What made the model decide that this image contained a damaged product? Why is this particular customer likely to churn? And can we trust the model’s decision that this ICU patient should be discharged into regular care?
With the rise of data-driven decision making by black box machine learning models, the motivations behind our decision-making can become nearly incomprehensible. This is a problem. Imagine you had no machine learning background whatsoever: would you truly feel comfortable putting your health in the (metallic) hands of automated decision making or put your trust in the automation of the self-driving car?
This is where Explainable AI comes in. In this workshop session, we dive into how you can make your ML models interpretable and explainable.
We will cover model-agnostic techniques that can be applied to any ML method. This will enable you to analyse the importance of features and how sensitive your predictions are to change both for individual predictions and your model as a whole.
You will be able to identify the most appropriate model-agnostic machine learning interpretability techniques to explain and interpret your predictions.
Furthermore, you will be able to apply these techniques with Python.

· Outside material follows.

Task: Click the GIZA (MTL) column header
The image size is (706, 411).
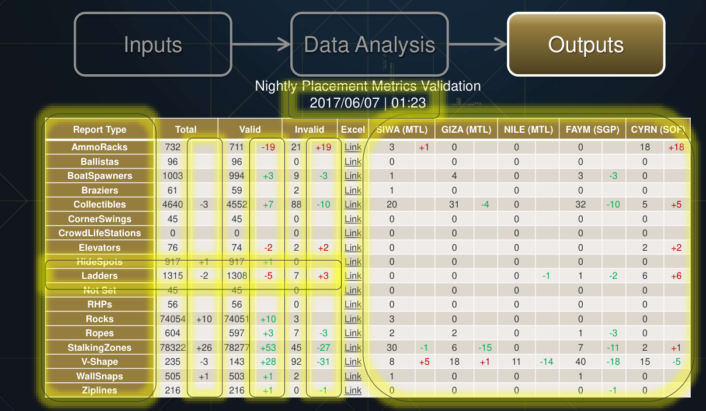Action: (465, 130)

You will also be able to implement these techniques in other programming languages, as you will gain a fundamental understanding of how the techniques work.
Beginner level
You will be expected to be familiar with Python & Jupyter Notebooks and have experience with using Scikit-Learn to perform machine learning.
A familiarity with the intuitive theory behind machine learning models like decision trees, random forests, linear regression and boosting algorithms is encouraged, but not required.